Task goal:
When the string "study" is part of a line in the data below, report the whole line.

· · · ·

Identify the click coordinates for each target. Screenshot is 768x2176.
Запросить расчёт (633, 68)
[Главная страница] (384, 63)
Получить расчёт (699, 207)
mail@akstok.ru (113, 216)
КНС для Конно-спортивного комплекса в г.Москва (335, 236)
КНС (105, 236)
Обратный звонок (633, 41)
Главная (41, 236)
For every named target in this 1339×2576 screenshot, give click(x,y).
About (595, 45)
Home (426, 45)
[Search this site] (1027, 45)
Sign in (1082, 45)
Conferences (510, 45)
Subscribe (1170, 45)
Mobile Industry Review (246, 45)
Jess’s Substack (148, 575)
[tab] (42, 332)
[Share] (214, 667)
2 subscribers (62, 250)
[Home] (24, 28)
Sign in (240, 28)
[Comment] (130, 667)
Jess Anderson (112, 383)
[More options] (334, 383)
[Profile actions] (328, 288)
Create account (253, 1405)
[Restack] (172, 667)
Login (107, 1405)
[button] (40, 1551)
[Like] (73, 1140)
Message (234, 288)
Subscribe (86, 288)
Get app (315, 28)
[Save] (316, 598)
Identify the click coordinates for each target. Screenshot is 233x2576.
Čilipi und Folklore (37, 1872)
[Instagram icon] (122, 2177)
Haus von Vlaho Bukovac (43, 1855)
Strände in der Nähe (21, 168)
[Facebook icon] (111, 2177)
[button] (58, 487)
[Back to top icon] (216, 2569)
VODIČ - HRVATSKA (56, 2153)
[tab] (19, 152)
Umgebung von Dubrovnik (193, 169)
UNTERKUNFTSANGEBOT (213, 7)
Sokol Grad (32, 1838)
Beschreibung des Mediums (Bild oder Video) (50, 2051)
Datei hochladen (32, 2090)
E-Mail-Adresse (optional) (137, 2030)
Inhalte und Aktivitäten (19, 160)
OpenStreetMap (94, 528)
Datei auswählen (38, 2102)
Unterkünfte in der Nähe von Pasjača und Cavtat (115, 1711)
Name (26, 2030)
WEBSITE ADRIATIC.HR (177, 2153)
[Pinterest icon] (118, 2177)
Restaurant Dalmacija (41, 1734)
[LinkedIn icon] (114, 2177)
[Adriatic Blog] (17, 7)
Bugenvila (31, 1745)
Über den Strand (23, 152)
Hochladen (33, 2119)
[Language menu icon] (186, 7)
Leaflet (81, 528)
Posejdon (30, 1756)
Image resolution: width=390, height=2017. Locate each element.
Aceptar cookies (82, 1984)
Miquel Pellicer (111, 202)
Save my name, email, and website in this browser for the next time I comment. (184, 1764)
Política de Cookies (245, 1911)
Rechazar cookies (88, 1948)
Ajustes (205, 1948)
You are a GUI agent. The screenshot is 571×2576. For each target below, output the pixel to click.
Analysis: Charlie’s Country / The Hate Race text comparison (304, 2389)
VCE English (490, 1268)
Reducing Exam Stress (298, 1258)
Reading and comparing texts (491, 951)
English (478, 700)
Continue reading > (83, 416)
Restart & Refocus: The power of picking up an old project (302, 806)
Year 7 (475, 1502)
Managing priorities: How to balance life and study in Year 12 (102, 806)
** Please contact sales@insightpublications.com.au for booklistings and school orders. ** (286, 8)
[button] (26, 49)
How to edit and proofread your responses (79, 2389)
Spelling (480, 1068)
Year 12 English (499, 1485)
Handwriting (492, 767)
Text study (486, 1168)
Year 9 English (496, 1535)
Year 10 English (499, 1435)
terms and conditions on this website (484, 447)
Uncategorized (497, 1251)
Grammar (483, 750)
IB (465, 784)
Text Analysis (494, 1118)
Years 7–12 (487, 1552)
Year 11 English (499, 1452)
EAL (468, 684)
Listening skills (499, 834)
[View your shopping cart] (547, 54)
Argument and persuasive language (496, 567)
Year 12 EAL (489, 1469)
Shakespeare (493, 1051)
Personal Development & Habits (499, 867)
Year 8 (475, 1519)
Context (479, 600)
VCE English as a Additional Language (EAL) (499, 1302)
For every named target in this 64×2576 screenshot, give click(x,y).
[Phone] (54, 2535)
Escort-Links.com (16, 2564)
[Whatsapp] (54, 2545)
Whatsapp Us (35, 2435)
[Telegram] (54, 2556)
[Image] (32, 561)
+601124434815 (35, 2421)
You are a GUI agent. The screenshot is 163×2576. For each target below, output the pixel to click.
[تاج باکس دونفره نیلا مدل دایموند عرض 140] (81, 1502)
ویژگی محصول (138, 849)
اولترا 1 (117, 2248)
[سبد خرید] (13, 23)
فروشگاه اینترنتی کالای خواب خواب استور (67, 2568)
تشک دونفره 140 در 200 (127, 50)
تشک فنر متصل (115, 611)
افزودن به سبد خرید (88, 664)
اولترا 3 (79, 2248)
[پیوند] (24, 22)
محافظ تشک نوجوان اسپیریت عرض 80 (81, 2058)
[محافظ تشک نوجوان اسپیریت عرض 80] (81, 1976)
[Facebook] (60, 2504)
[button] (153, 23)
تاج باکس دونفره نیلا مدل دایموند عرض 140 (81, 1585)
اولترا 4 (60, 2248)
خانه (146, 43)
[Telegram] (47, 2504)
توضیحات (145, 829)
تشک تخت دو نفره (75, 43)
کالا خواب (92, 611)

· · · ·

Completed task:
Managing priorities: How to balance life and study in Year 12 (102, 806)
Text study (486, 1168)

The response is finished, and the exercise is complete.